That's always been my interpretation too.  Seems like we may be changing
the meaning of this macro...

R.
Eric Botcazou Feb. 2, 2018, 12:06 p.m. | #4
> By QImode addition, do you mean:

> 

>    (set (subreg:QI (reg:SI X1) N)

>    	(plus:QI (subreg:QI (reg:SI X2) N)

>         	 (subreg:QI (reg:SI X3) N)))

> 

> ?


Yes.

> I thought the point was instead that the target expected such ops

> to be done on word_mode, even if the values involved are naturally QImode:

> 

>    (set (subreg:SI (reg:QI Y1) 0)

>    	(plus:SI (subreg:SI (reg:QI Y2) 0)

>         	 (subreg:SI (reg:QI Y3) 0)))


But that's not what the implementation of WORD_REGISTER_OPERATIONS does; IOW 
you'll get the above from expand_binop without the macro if there is no addqi.

> Most RISC/WORD_REGISTER_OPERATIONS targets wouldn't provide QImode

> addition patterns, so the first insn seems unlikely.

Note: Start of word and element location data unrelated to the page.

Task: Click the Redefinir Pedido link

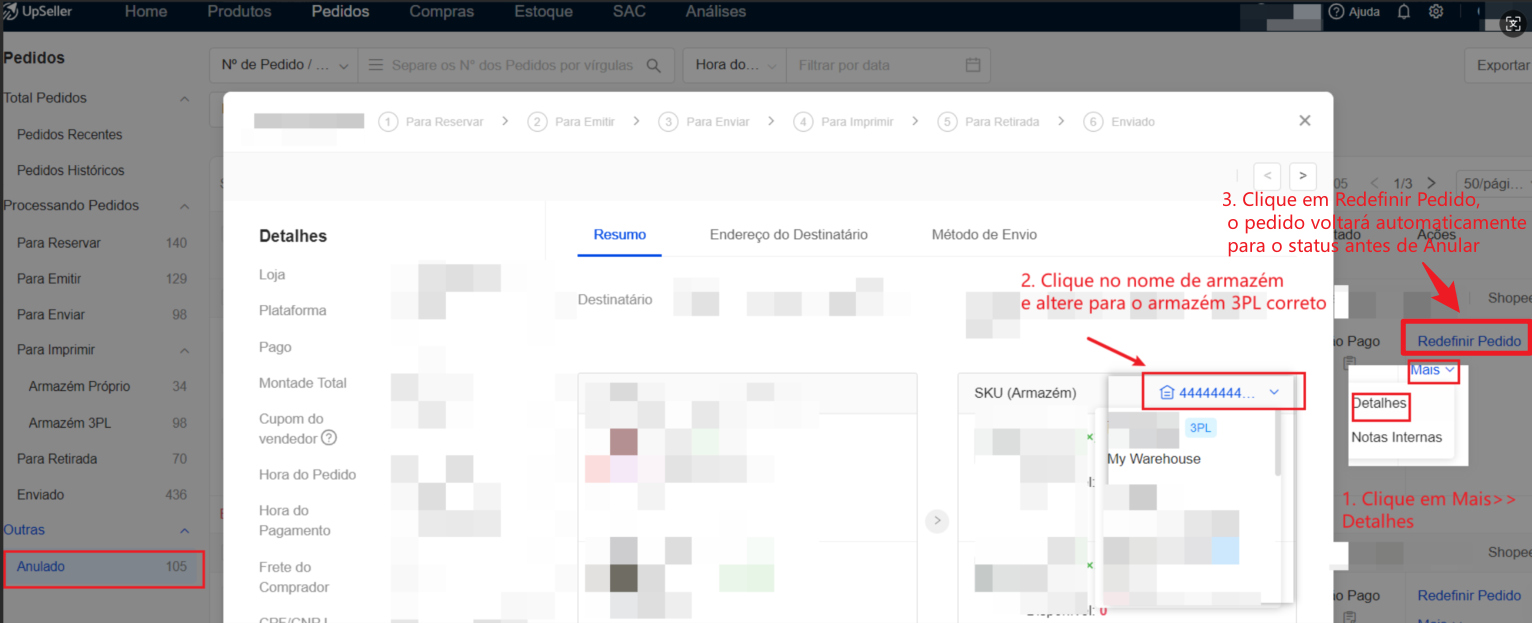Action: coord(1468,341)
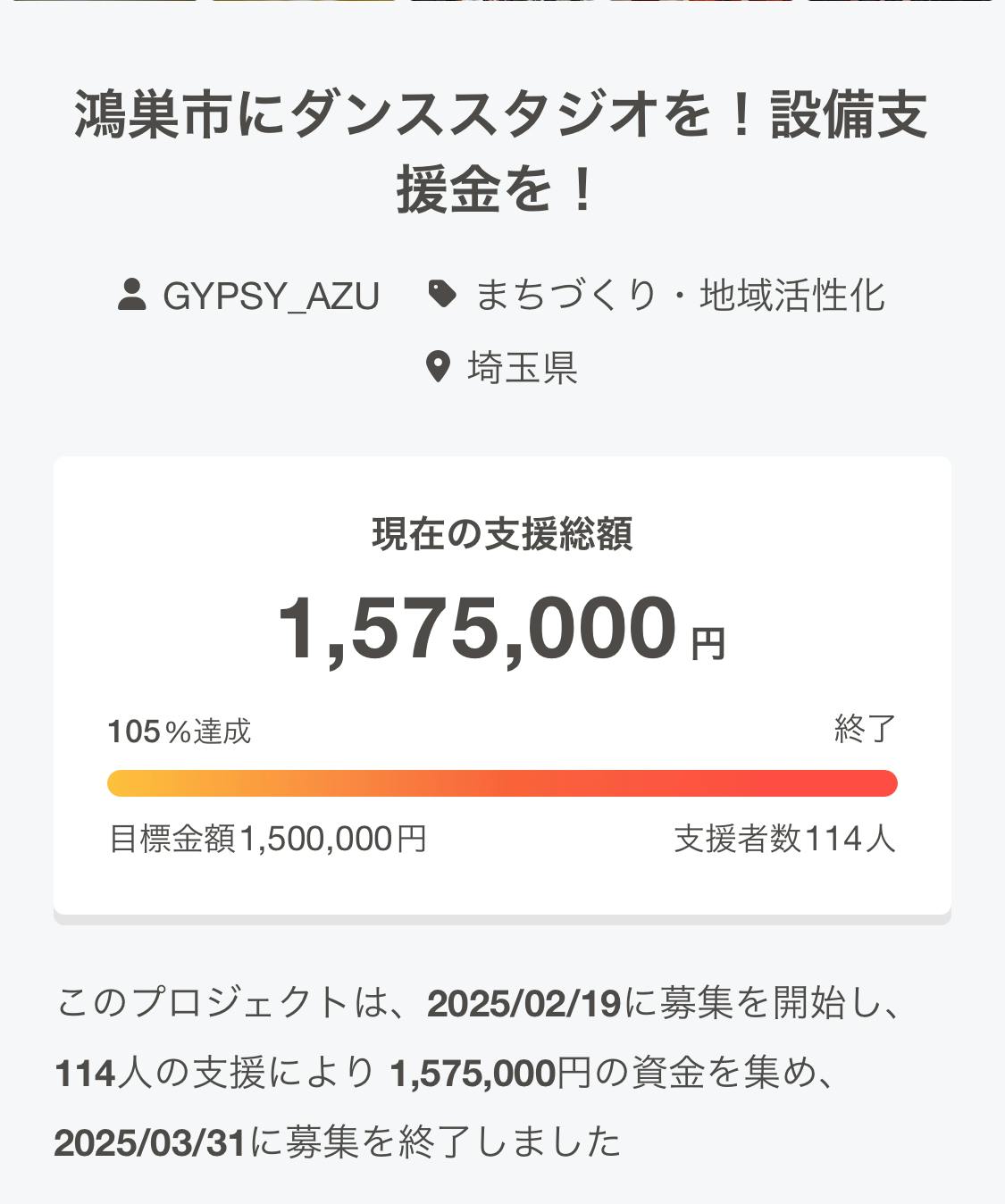Click the 現在の支援総額 label
1005x1204 pixels.
[x=502, y=534]
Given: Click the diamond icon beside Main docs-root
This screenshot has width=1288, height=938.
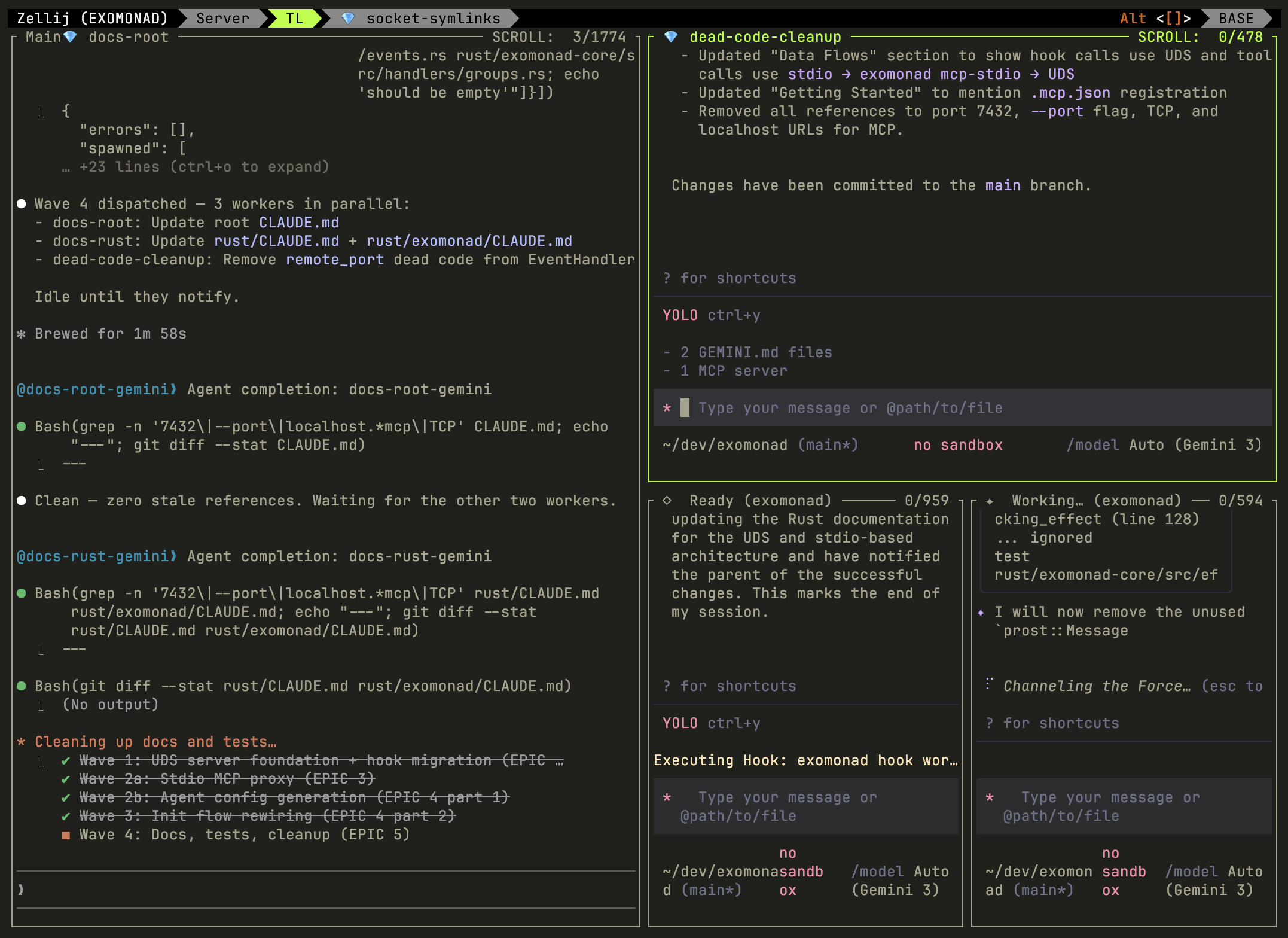Looking at the screenshot, I should (x=70, y=37).
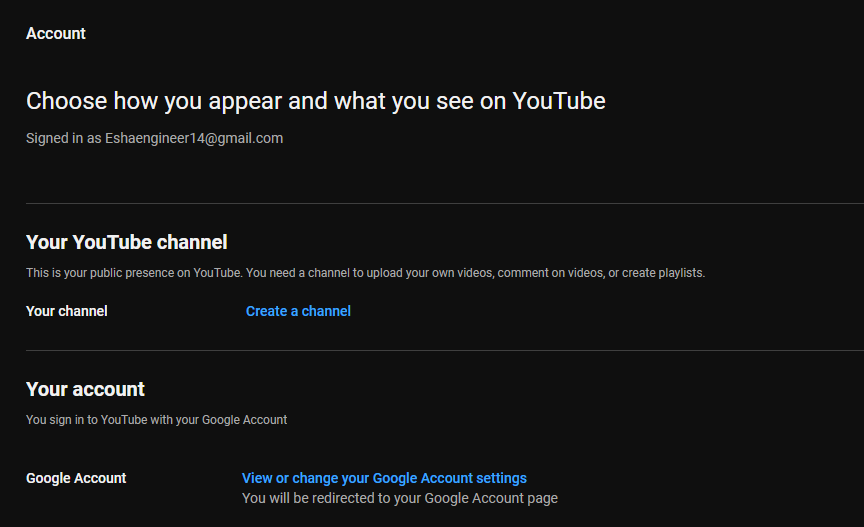864x527 pixels.
Task: Click the 'create playlists' phrase
Action: point(663,273)
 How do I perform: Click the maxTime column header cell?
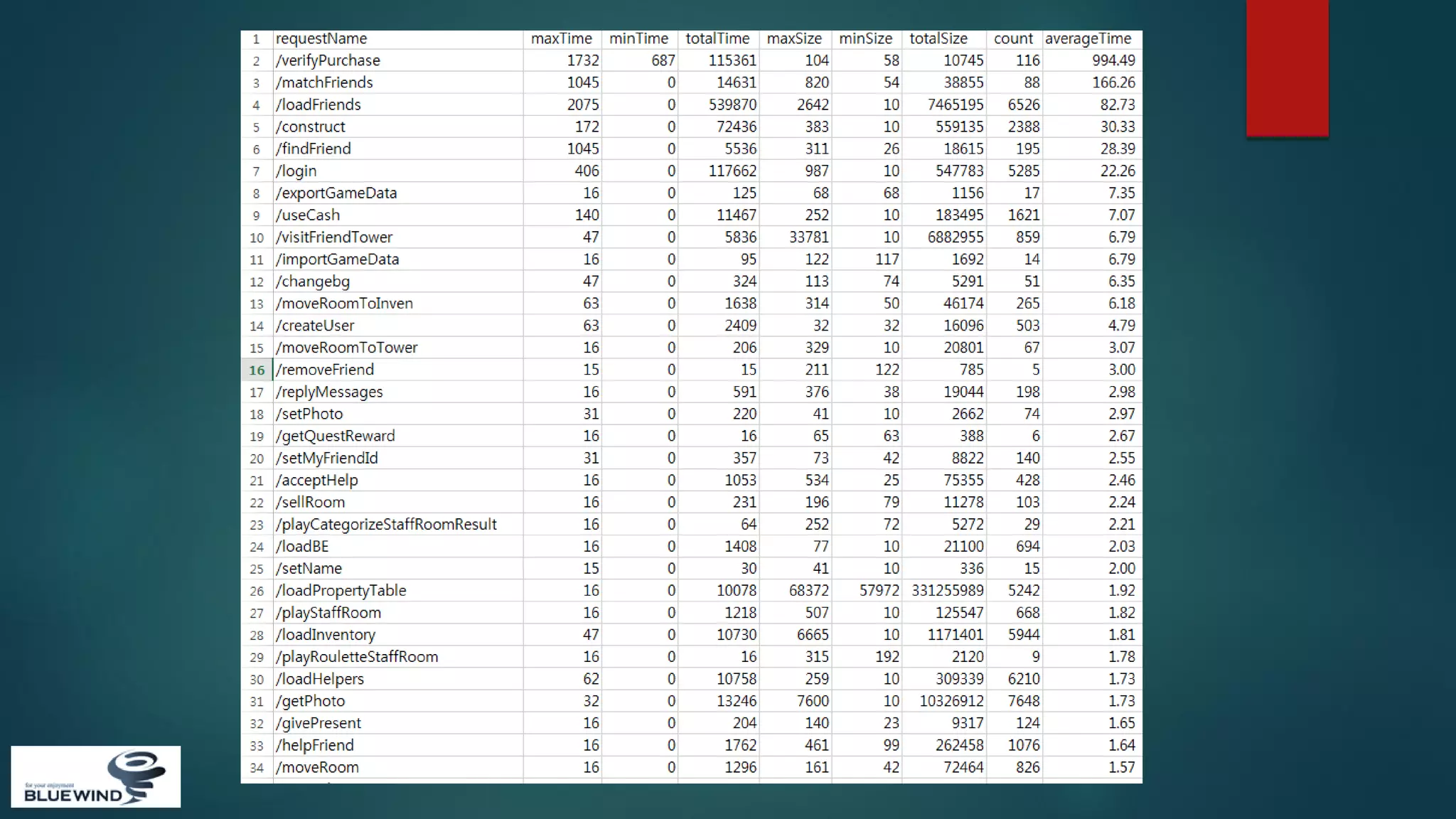[x=562, y=38]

Indeed, SImode on 64-bit RISC targets should have been more realistic, but I 
didn't want to give a 64-bit example.

-- 
Eric Botcazou
Eric Botcazou Feb. 2, 2018, 12:21 p.m. | #5
> That's always been my interpretation too.  Seems like we may be changing

> the meaning of this macro...


The main (and essentially only) effect of WORD_REGISTER_OPERATIONS in the 
compiler happens during combine and is explained by this comment taken from 
eliminate_regs_1 and written by Jim in 1998:

#ifdef WORD_REGISTER_OPERATIONS
	   /* On these machines, combine can create rtl of the form
		      (set (subreg:m1 (reg:m2 R) 0) ...)
	      where m1 < m2, and expects something interesting to 
	      happen to the entire word.  Moreover, it will use the
	      (reg:m2 R) later, expecting all bits to be preserved.
	      So if the number of words is the same, preserve the 
	      subreg so that push_reloads can see it.  */
	   && ! ((x_size-1)/UNITS_PER_WORD == (new_size-1) UNITS_PER_WORD)
#endif

-- 
Eric Botcazou
Richard Earnshaw (lists) Feb. 2, 2018, 1:46 p.m. | #6
On 02/02/18 12:21, Eric Botcazou wrote:
>> That's always been my interpretation too.  Seems like we may be changing

>> the meaning of this macro...

> 

> The main (and essentially only) effect of WORD_REGISTER_OPERATIONS in the 

> compiler happens during combine and is explained by this comment taken from 

> eliminate_regs_1 and written by Jim in 1998:

> 

> #ifdef WORD_REGISTER_OPERATIONS

> 	   /* On these machines, combine can create rtl of the form

> 		      (set (subreg:m1 (reg:m2 R) 0) ...)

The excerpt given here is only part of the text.